Busen, Beine, Po? Von wegen. Männer, das zeigt eine britische Studie, schauen Frauen zuerst in die Augen – wie ihresgleichen auch. Keine sexuellen Motive bestimmen die erste Wahrnehmung des anderen, sondern die Einordnung: Freund oder Feind? Erst wenn klar ist, auf welcher Vertrauensbasis Kommunikation gelingen kann, sondiert der alltägliche Schnellcheck Attraktivität und Dominanz des Gegenübers. Von Siiri Klose

Ansichtssachen und Gesichtsgeschichten

Mit „Gesichter – eine Ausstellung über das, was wir zeigen und ­verbergen“ widmet sich das Deutsche Hygiene-Museum in gewohnter Treffsicherheit einer Thematik, die auf der Hand liegt und sich beliebig vertiefen lässt. Als die Ausstellung bloß als Konzeptpapier existierte, machte die Burka-Debatte bereits deutlich, welch übergeordnete Rolle Gesicht und Mimik in der mensch­lichen Kommunikation einnehmen – und auf welch aktuellem Terrain sich Kuratorin Kathrin Meyer bewegt, die die Idee der Kulturwissenschaftlerin Sigrid Weigel in eine Form brachte.

Gleich der erste Teil der Ausstellung, in dem es um die Voraussetzungen, Methoden und Zwecke der bildlichen Inszenierungen von individuellen Gesichtern geht, lässt sofort ein Netz von Querverbindungen zu. Da sind die Porträts des Augsburger Renaissancekünstlers Christoph Amberger, der den Kaufmann David Amberger mit gravitätischem Ernst darstellt und auch dem Nicht-Kunsthistoriker verrät: Diese Person verlangt Respekt. Keine Muskel­bewegung hebt einen Mundwinkel, senkt eine Augenbraue und lenkt möglicherweise irreführend von der Ernsthaftigkeit ihres Anliegens ab.

Die Renaissance gilt allgemein als Erwachen des Individuums; mit der Reformation hatten die Menschen noch einen Grund mehr, sich mit menschengemachter Religion zu beschäftigen und damit auch auf verschiedene Möglichkeiten zu stoßen, den Glauben an Gott zu zelebrieren. Überlegungen, die das Selbst-Bewusstsein der Bürger gestärkt haben dürften.

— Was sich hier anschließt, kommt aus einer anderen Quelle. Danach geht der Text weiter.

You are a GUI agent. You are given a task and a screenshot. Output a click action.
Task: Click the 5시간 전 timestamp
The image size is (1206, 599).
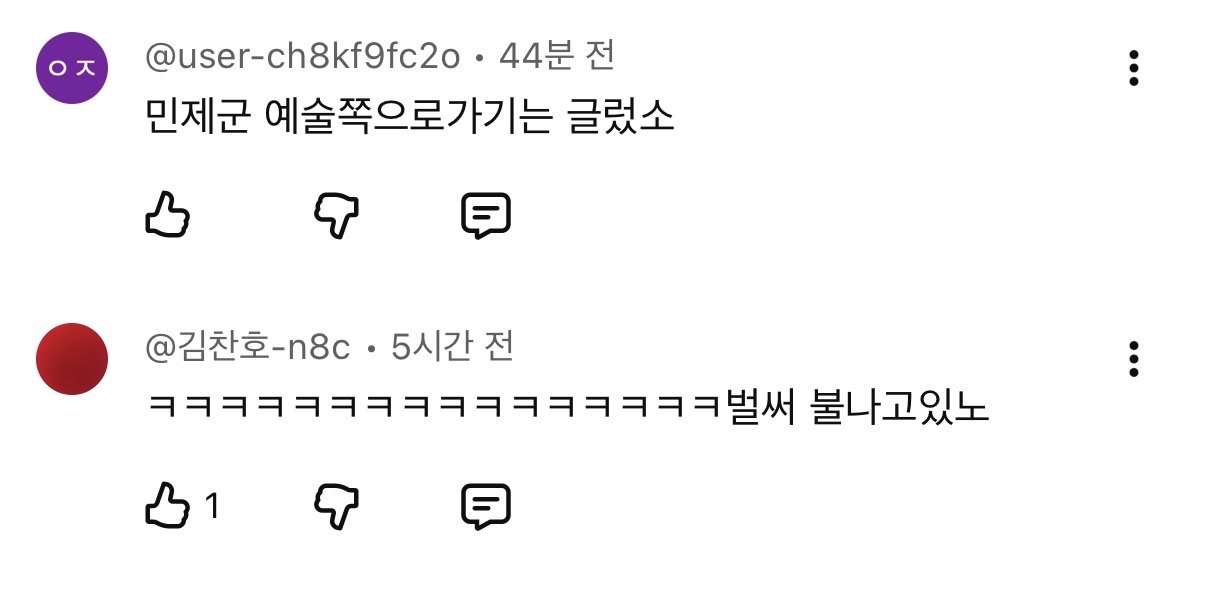(x=452, y=347)
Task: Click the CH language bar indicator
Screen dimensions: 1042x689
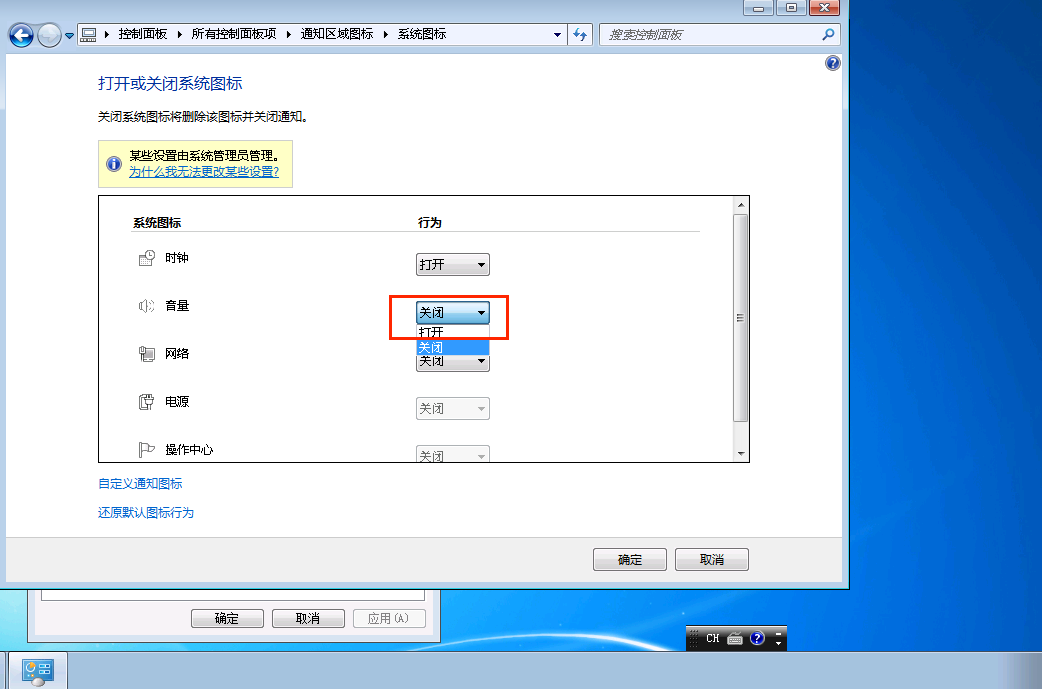Action: [712, 638]
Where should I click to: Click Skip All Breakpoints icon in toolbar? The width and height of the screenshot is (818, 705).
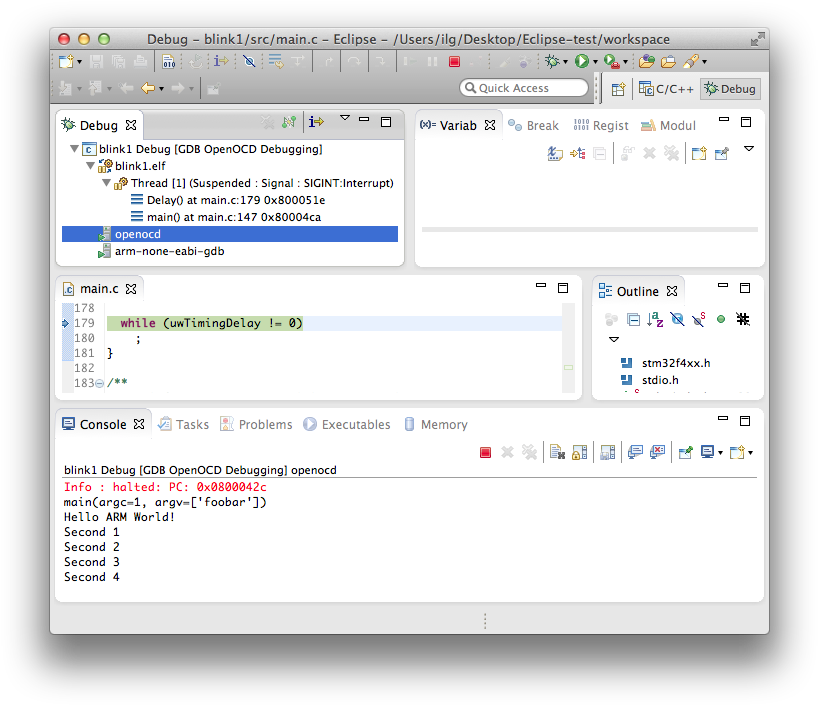[249, 62]
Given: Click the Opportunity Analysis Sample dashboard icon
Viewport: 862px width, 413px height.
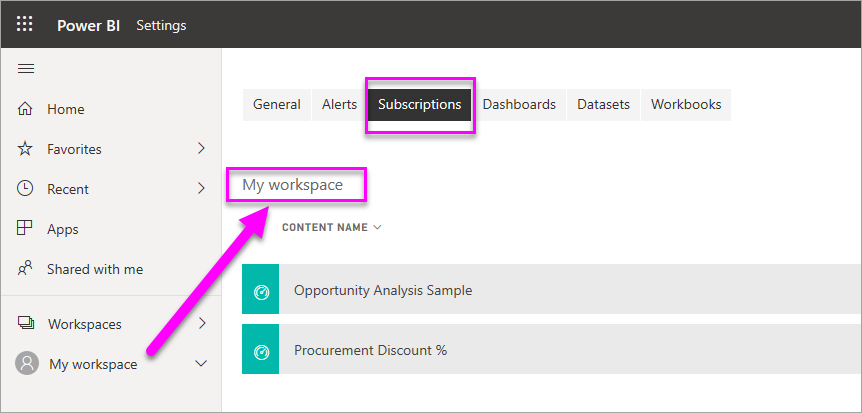Looking at the screenshot, I should pyautogui.click(x=261, y=291).
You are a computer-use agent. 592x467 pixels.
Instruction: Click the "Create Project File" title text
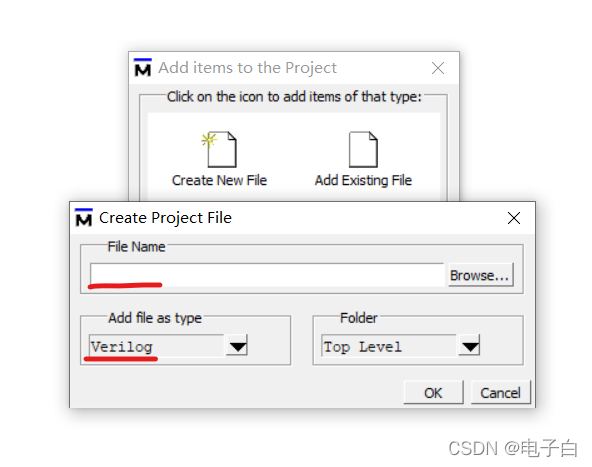tap(165, 218)
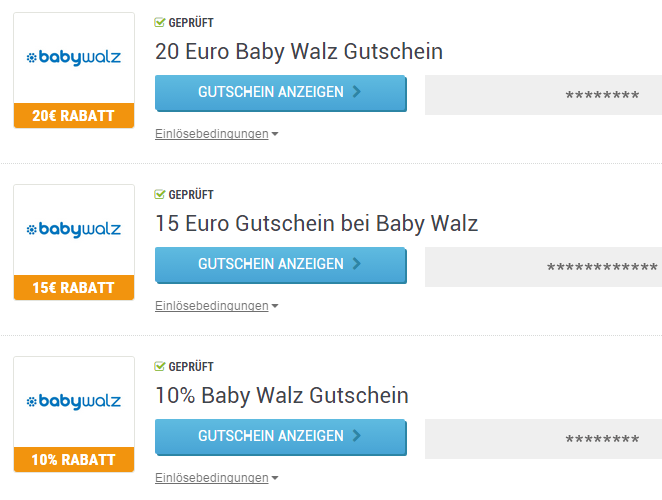Open the '20 Euro Baby Walz Gutschein' title

tap(299, 52)
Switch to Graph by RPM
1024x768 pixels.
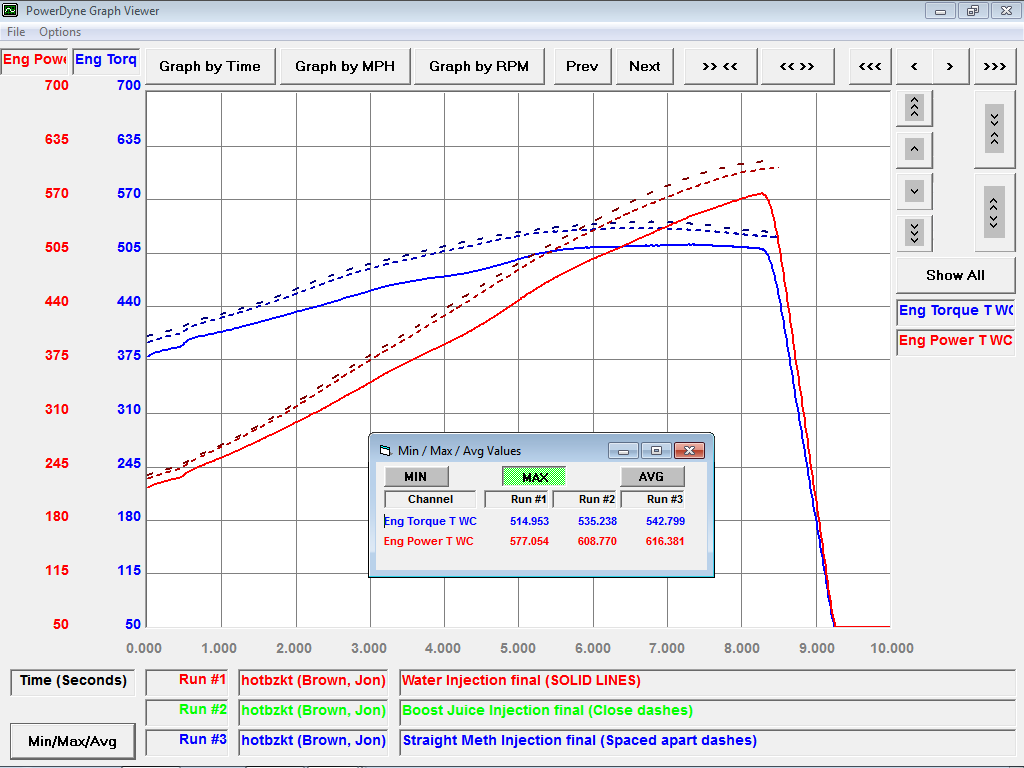click(479, 66)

Oder sind die wie erstarrt wirkenden Gesichter am Ende eher jenem langwierigen Maler-Modellstehen geschuldet, das peu à peu alle Mimik ersterben ließ? Das Wort des Jahres 2013 – „Selfie“ lautete es – verrät einiges darüber, wie auch eine neue Technik zu einem neuen Selbstverständnis verhelfen kann: Das omnipräsente Bedürfnis, Aufmerksamkeit mit dem eigenen Abbild zu erregen, führt zu einer neuen Form der Normierung. Selten ein Selfie, auf dem nicht hingebungsvoll gelächelt, die Mimik in Hochbetrieb versetzt wird. Die Individualität dahinter scheint freilich ausdekliniert.

Wieder so eine fulminant-subtile Ausstellung, die mit der Oberfläche – in diesem Fall dem Gesicht – ein komplexes Spiel über Bande anzettelt.

Portraits des Rappers Tupac Shakur (oben) gibt es millionenfach, sie zeigten ihn stets als einen coolen Typen. In der Collage des Künstlers Marcel Ondenbach von 2015 schwingt jedoch Verletzlichkeit mit.